Total pairs: 5 + 4 + 3 + 2 + 1 = 15 pairs of companies.

We can also think of this as choosing 2 companies from 6: \(\mathrm{C}(6,2) = \frac{6!}{2! \times 4!} = \frac{6 \times 5}{2 \times 1} = 15\).

Process Skill: VISUALIZE - Breaking down the pairing systematically prevents double-counting

4. Calculate total handshakes

Now we can put it all together:

• Handshakes between each pair of companies: 9
• Number of company pairs: 15
• Total handshakes: \(9 \times 15 = 135\)

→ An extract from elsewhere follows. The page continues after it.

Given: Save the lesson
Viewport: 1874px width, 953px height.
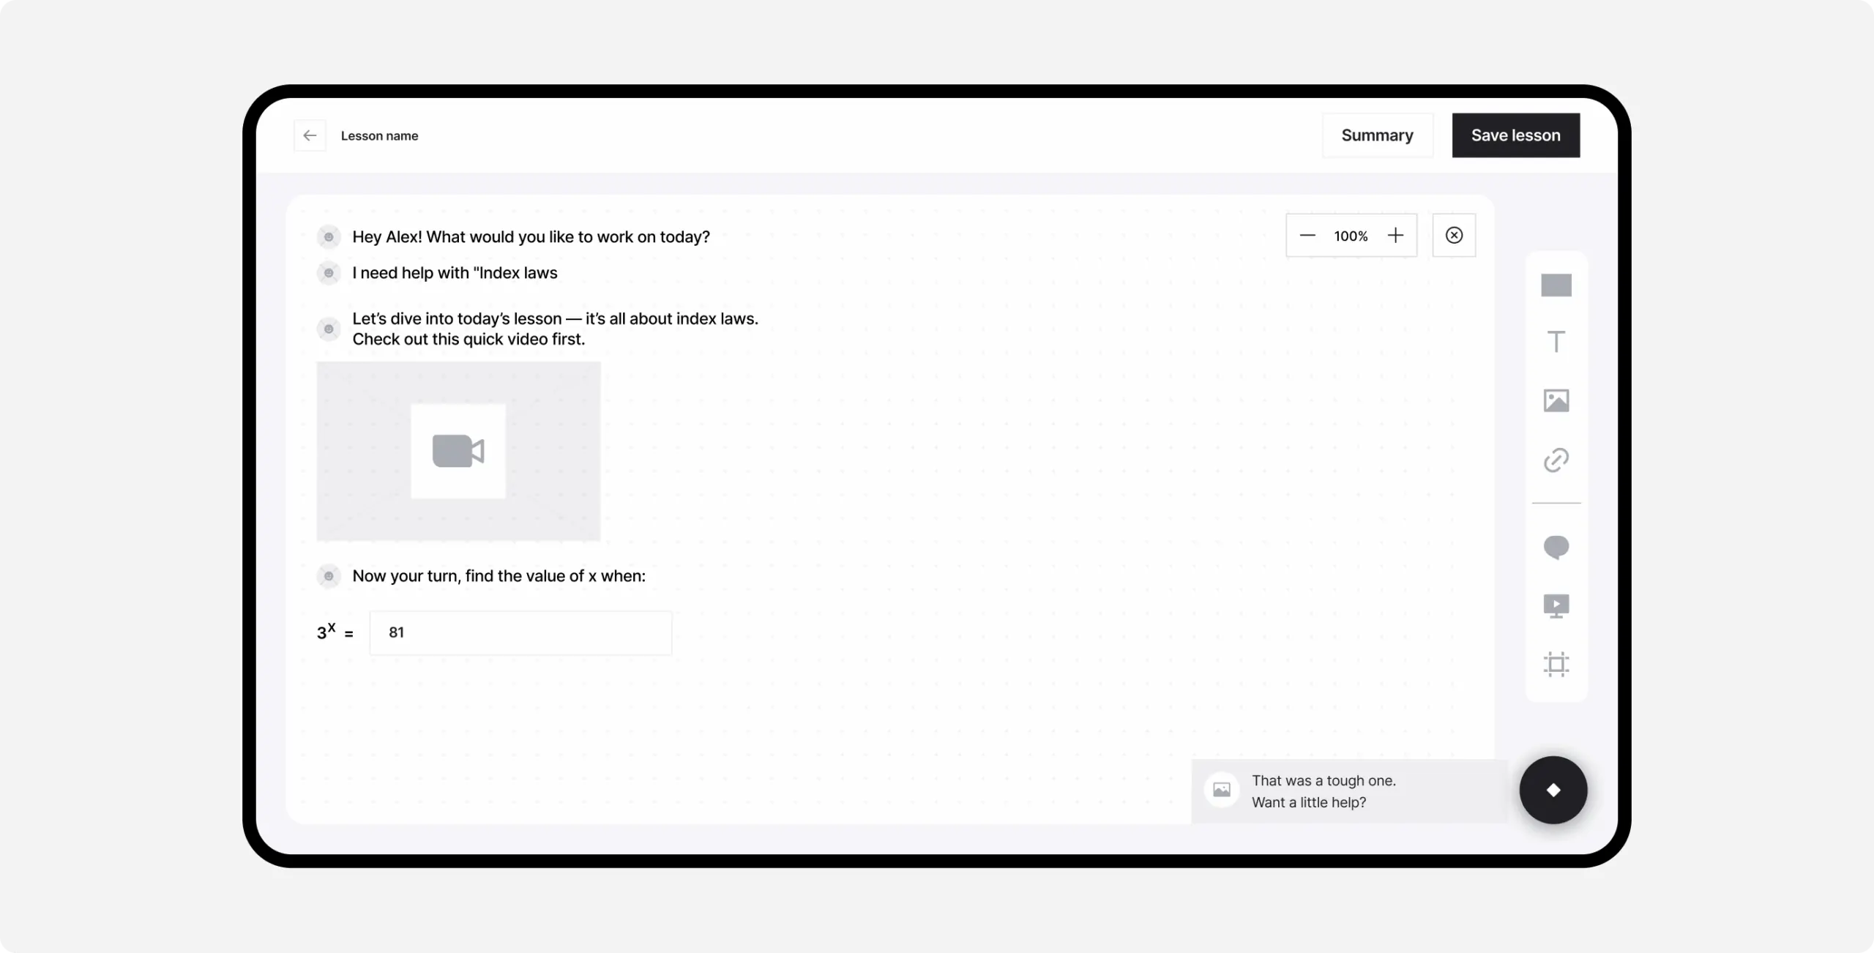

Let's verify this makes sense: Each person shakes hands with 5 companies × 3 people per company = 15 people. With 18 total people, that would be \(18 \times 15 = 270\) total "handshake events." But since each handshake involves two people, we've double-counted, so we divide by 2: \(270 ÷ 2 = 135\). ✓

Final Answer

The total number of handshakes is 135.

Looking at our answer choices, this matches choice B. 135.

Common Faltering Points

Errors while devising the approach

1. Misinterpreting the handshake constraint
Students may misread "each person shook hands with every person not from his or her own company" and think that people DO shake hands with their own company colleagues. This leads to counting ALL possible handshakes among 18 people, resulting in \(\mathrm{C}(18,2) = 153\) handshakes instead of the correct 135.

2. Confusion about what constitutes "one handshake"
Students might not recognize that when Person A shakes hands with Person B, this is the same physical handshake as when Person B shakes hands with Person A. This fundamental misunderstanding about the nature of handshakes can lead to double-counting throughout their approach.

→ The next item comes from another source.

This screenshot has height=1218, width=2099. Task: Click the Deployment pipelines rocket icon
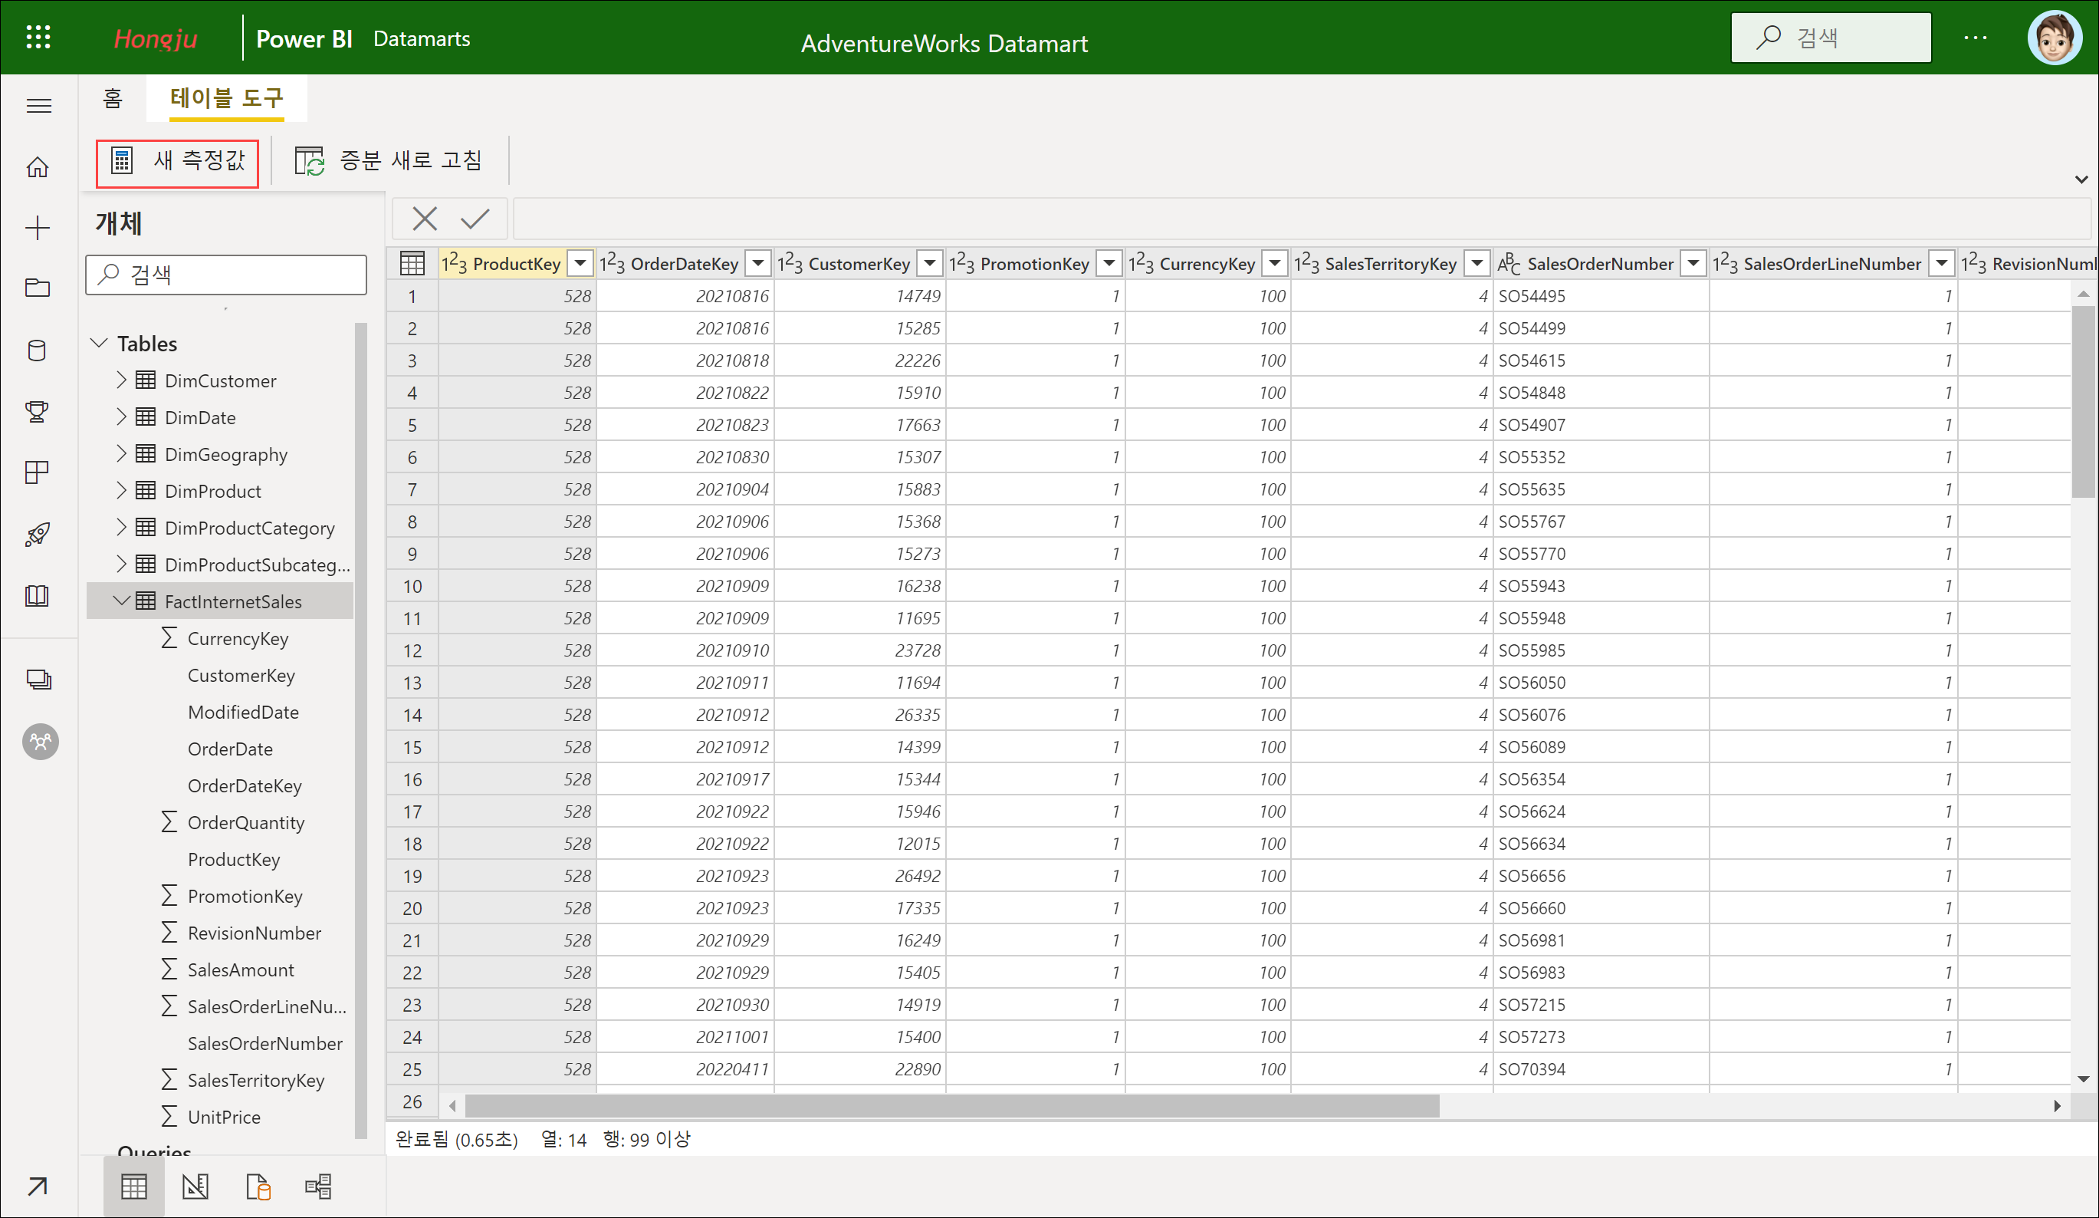[37, 534]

3. Attempting to count individual handshakes rather than using systematic grouping
Some students may try to list out every single handshake individually (Person 1 with Person 4, Person 1 with Person 5, etc.) rather than recognizing the more efficient approach of counting handshakes between company pairs. This makes the problem unnecessarily complex and error-prone.

Errors while executing the approach

1. Incorrect calculation of company pairs
When counting how many pairs of companies exist, students might incorrectly calculate \(6 \times 5 = 30\) instead of \(\mathrm{C}(6,2) = 15\). They fail to recognize that pairing Company A with Company B is the same as pairing Company B with Company A, leading to double-counting of company pairs.

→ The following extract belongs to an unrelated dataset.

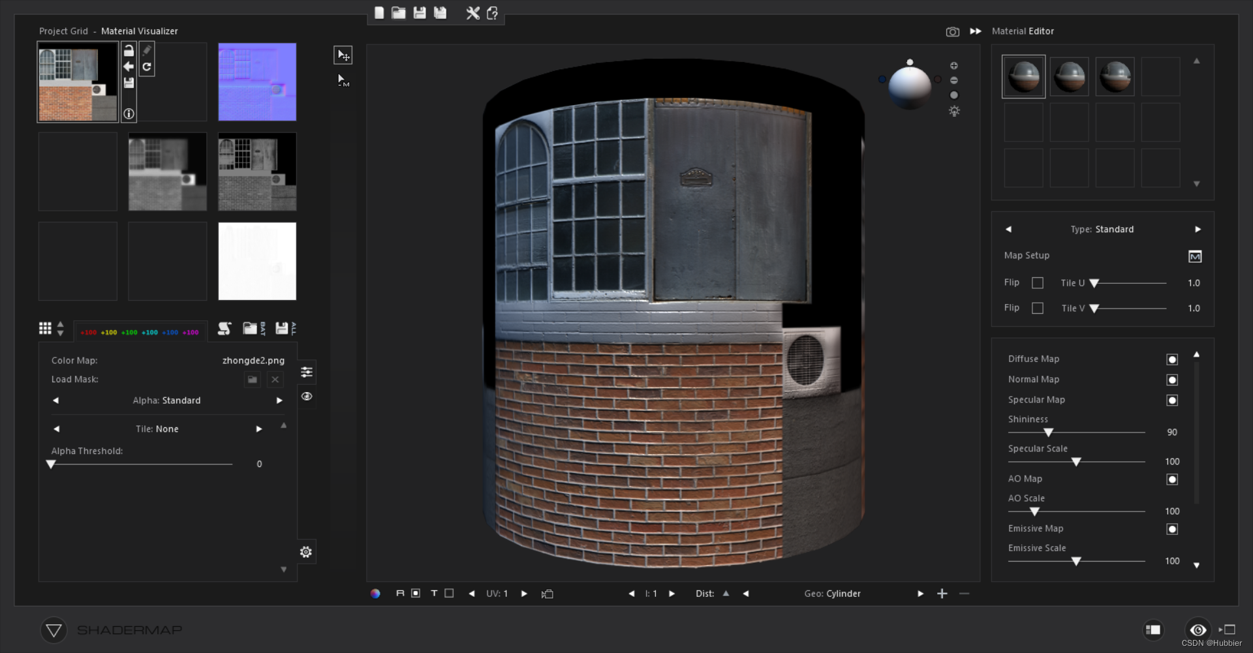
Task: Open the Map Setup icon in Material Editor
Action: 1195,256
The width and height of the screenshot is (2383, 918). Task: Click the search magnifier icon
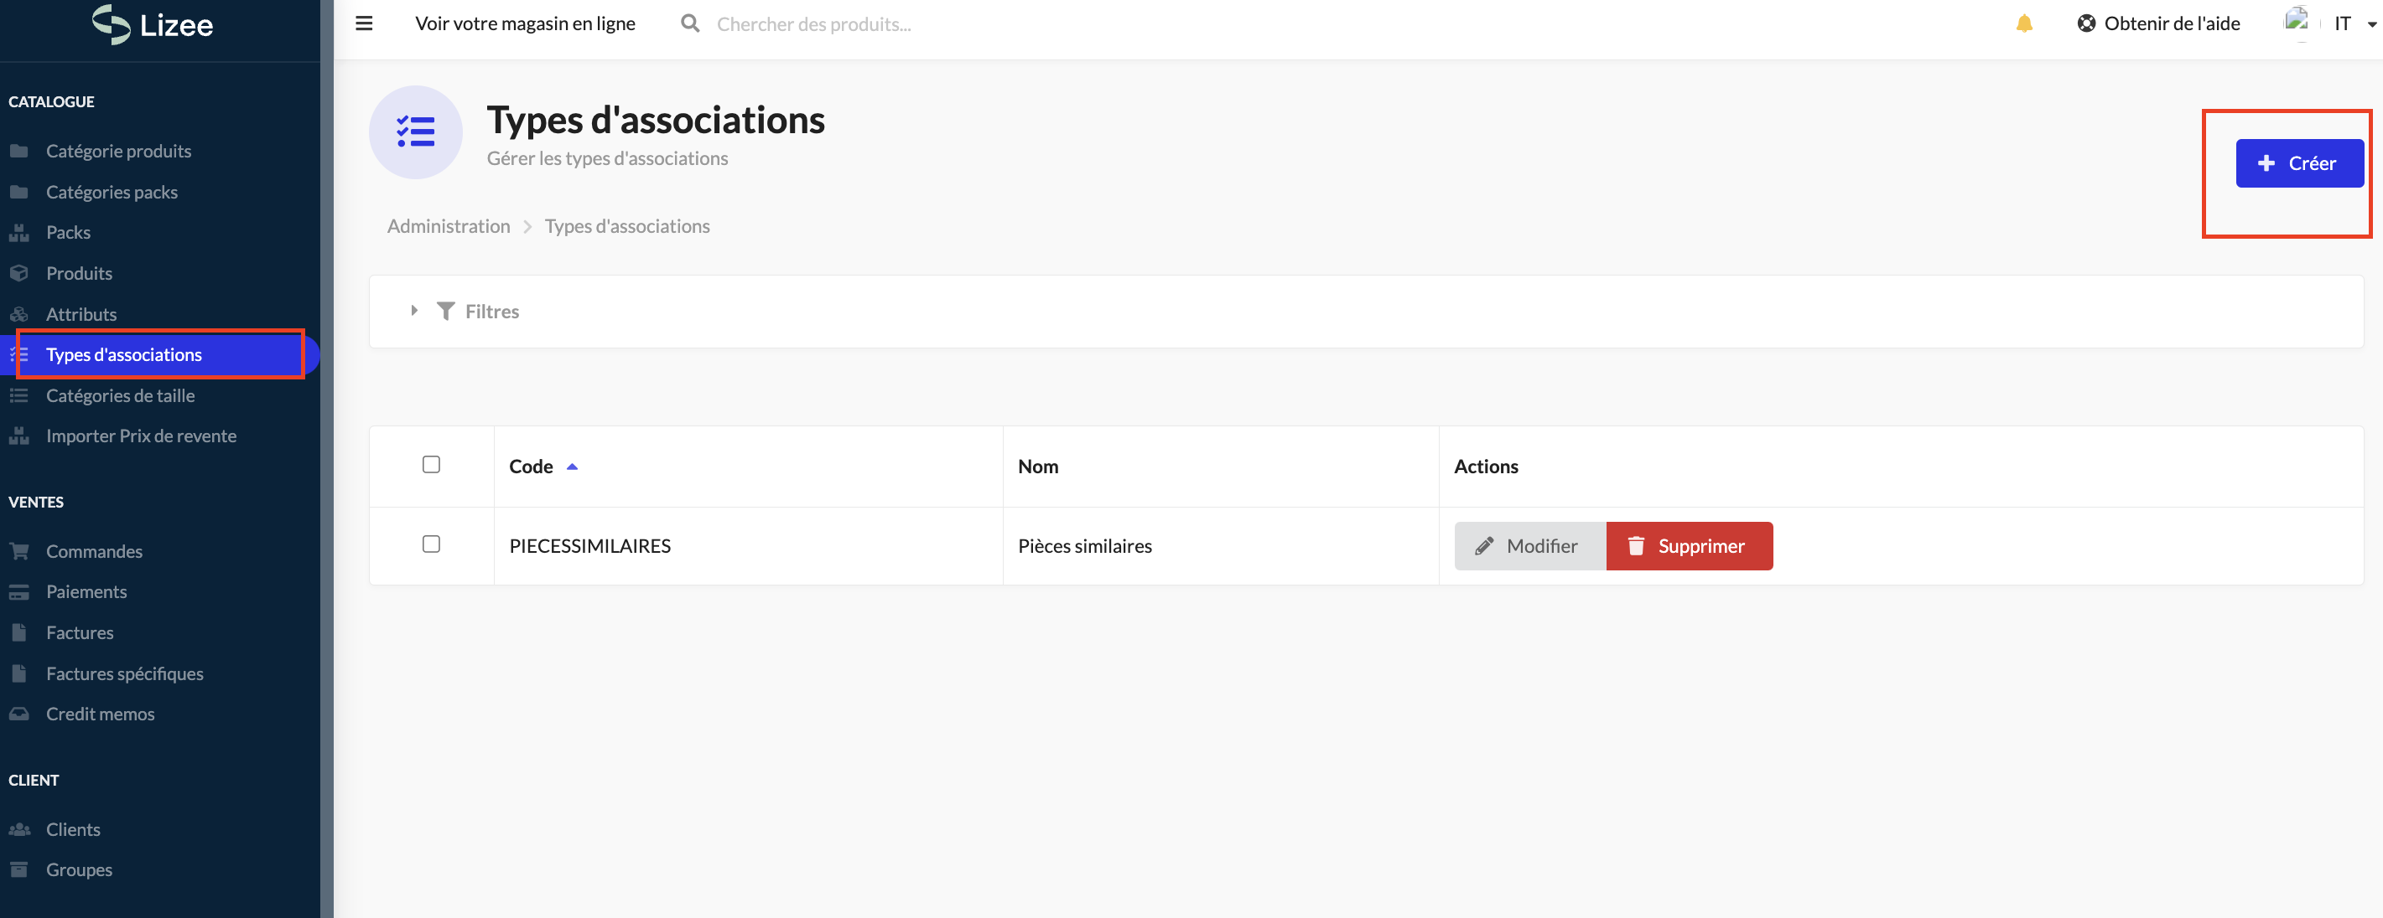tap(689, 23)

2. Arithmetic errors in the final multiplication
Even with the correct approach, students may make simple computational mistakes when calculating \(9 \times 15\), potentially getting 145 instead of 135, or making errors in the alternative verification method of \((18 \times 15) ÷ 2\).

3. Double-counting handshakes in the total calculation
Students who correctly identify that each person shakes hands with 15 others (5 companies × 3 people) might calculate \(18 \times 15 = 270\) and forget to divide by 2 to account for double-counting, leading them to the incorrect answer of 270.

Errors while selecting the answer

No likely faltering points - once students have correctly calculated 135 handshakes, the answer selection is straightforward as it directly matches choice B.